JAN 13---hand knitted scarves because I am snowed in! This is unbelievable but for the 2nd time this winter, I am really and truly snowed in and I live in GEORGIA! this is not supposed to happen to us but it has and it gives me new empathy for those of you in routinely chillier spots. My knitting room heater has been temporarily moved to protect the plumbing pipes. Although they are wrapped and covered, we are not convinced that they are sufficiently so and "better safe than sorry" seems to be the path to take. Obviously, I can't machine knit in an un-heated room. No matter how hardy I consider myself, at a certain coolness, the machines cease to work well. SO I have been sitting in the heated part of the house hand knitting scarves. I can't seem to focus on knitting bikinis or tank tops in sub-freezing weather so scarves it is. I have come up with a couple of somewhat unique and very easy ones that you may download for free from my hand knitting page. JAN 13---downloading freebies safely from Mediafire My free things are hosted on a file sharing service called mediafire. It is entirely reputable but, as I use the free version so I can afford to offer free downloads, advertising is shown. That is OK but sometimes the pop-ups are persistent and annoying. Happily, I demonstrated last weekend and one of the ladies who attended my class is quite a computer expert. She referred me to a pop-up blocker that I have just installed and it works wonders. This blocker works with the firefox browser which I use and highly recommend. It is free, fast and relatively safe because most viruses target internet explorer because it is the big one. Below is the link to download the pop-up blocker

I first tried to download it from internet explorer. That is complex and I don't recommend it. But accessing it through firefox is a piece of cake. So if you don't already use firefox, install it first, then add the blocker. I think you'll be very pleased. Thank you Sheron!!!
popup blocker
DECEMBER 7--keyhole scarves The term refers to scarves that have a slit into which one end is inserted to secure the scarf. No knot is needed. They are tidier and less bulky than other scarves to wear and great for people like me who are accessory impaired. In the past I have always made these on knitting frames or by hand but recently have been experimenting with the possibilities on knitting machines.
Then the subject was raised by another knitter in a discussion group so I am wondering if there would be some interest in a series of patterns for scarves of this type??? Let me know your thoughts.
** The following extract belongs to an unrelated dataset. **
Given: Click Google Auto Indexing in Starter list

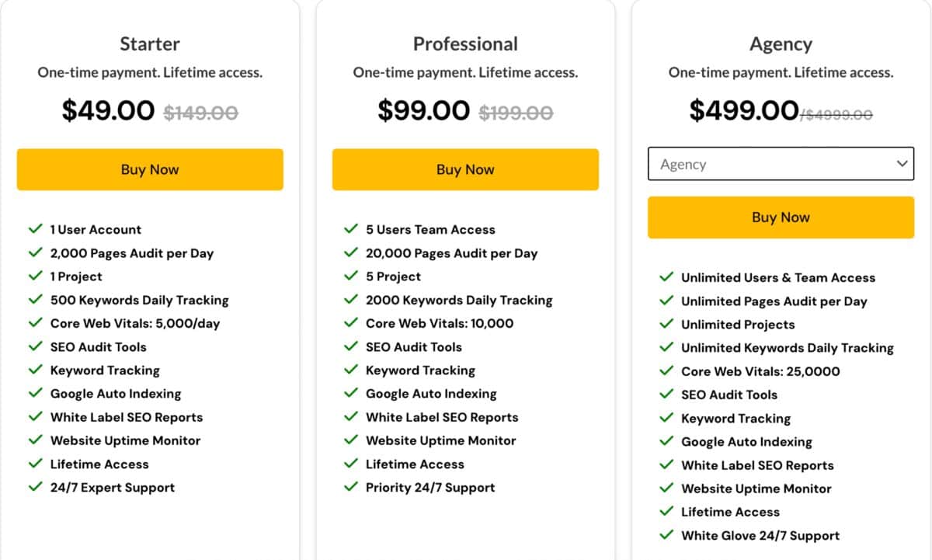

In the mean time, here is some info that is included in the frame knitted keyhole scarf pattern that I sell. I am changing the wording a little because the original refers to "pegs" which correspond to needles on our machines. These basics will help you design a scarf of your own if you are adventurous.
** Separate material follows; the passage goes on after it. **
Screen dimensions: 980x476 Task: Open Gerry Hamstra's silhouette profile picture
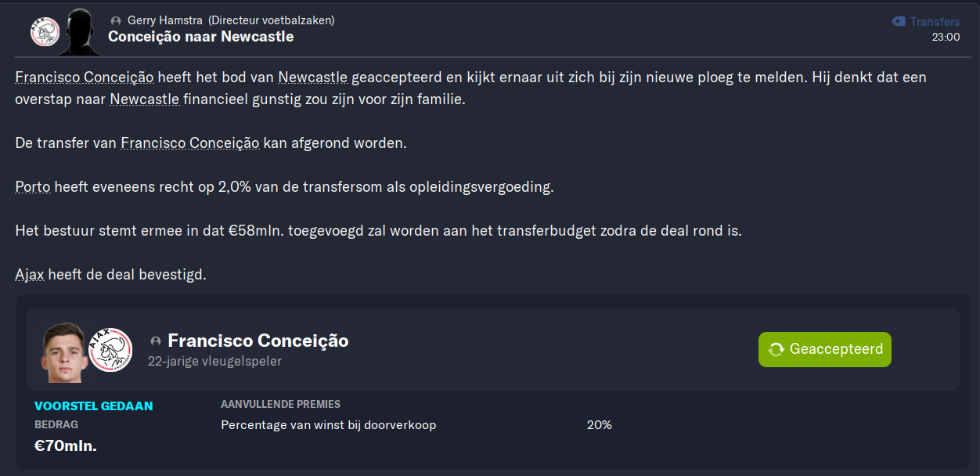[x=81, y=31]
Think of the scarf as being made up of segments: 2 tails, 1 neckline, 1 slot. Cast on enough stitches to make the width of scarf you want. Knit the length of tail you want. Knit the slot by knitting rows that will equal the width of the scarf minus 1". First place half of the needles in hold and knit this length. Break the yarn. Now place the needles that have just knitted in hold and the others in work. Knit the same length again. Resume knitting on all needles for the rest of the scarf. For most adults, knit 16” for the neckline after the end of the keyhole and before starting the 2nd tail. There will be no difference in the knitting as you transition from neck to tail, it's just a way of thinking of the work to keep the row count straight and simple. Knit 2nd tail to the same length as the first. For children, knit 14” or 15”for the neck section. For extra large adults knit 17”
or 18”.

knitting frame pattern page
NOVEMBER 27--2011 Hat Challenge As you know, I write for Country Knitting of Maine News & Views. The publisher, Linda Williams, has been running a hat contest each year. The hats are donated to charity. In 2010, I challenged myself to knit 100 hats to contribute to the charity and challenged readers to knit 100 also for which I'd give them a reward.
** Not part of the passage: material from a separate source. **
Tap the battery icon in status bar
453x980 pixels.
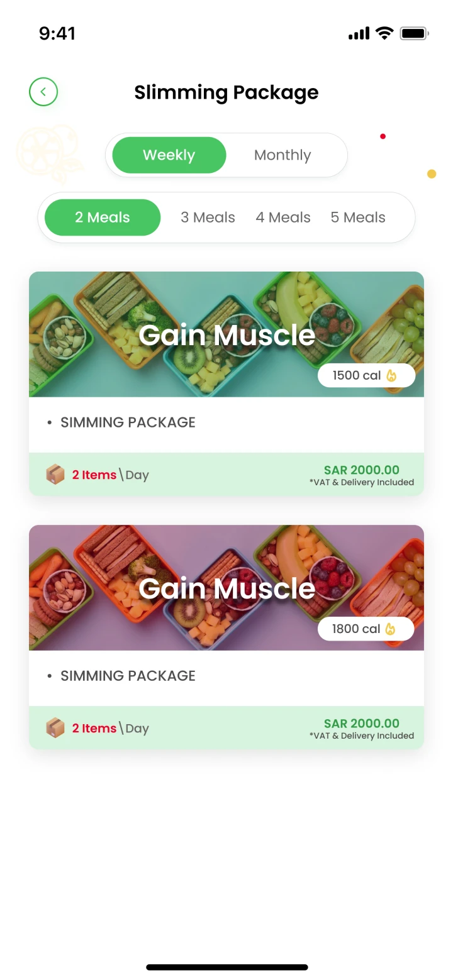pyautogui.click(x=414, y=33)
I'm delighted with the response to this year's challenge. I hope you'll keep knitting along with me & that more of you will join me. As before, I'll reward you! If you don't know about Linda's "Making Maine Warm" charity, paste http://www.countryknittingofmain.com
into your browser and go see what she has to say.

This year, what I am challenging myself to do is knit 100 hats that can be strip knitted. What I mean by that is that all 100 could be knitted continuously with waste yarn in between them. My idea is to think of as many creative things to do within those parameters as I possibly can. Some of what I knit will be worth passing on to you so Linda has agreed to publish the "stripping for charity" series in News and Views and the first of the series has already appeared. There is an introduction to the series in the latest issue that will fully explain.

My challenge to the knitters is to knit 100 hats to contribute but I'm not requiring you to knit them in any particular way. It seems enough that you knit 100! However, you may get some nifty ideas from the strip hats series. There is also a "hats with character" series running concurrently. These can also be strip knitted though ears and features to create the faces of the characters are knitted and applied separately.

I have finally received the photo of the hat This year, I also contributed knitting to the Habitat For Humanity auction. I was astonished to see a very simple hat that auctioned for between $35-40. The hat is super simple [see it at right] but the colors are great. I think it shows that we need not knit with bells and whistles to make things people really appreciate. Simple hats answer my challenge just as well as elaborate ones do.
NOVEMBER 17--a new approach to fairisle. I have been experimenting with ways to make fairisle fabric more wearable. The problem is always the floats. They catch on things and also limit the stretch and flexibility of the fabric. My latest effort has worked out well. It combines 2 features: 1) a fairisle pattern with very short floats. None are over 3 stitches wide. 2) using a stretchy yarn for the contrast color.

The result is a very unusual gauge. The stitch and row gauge are the same at 8 stitches & 8 rows per inch. But the fabric does have more stretch and movement than is typical of fairisle.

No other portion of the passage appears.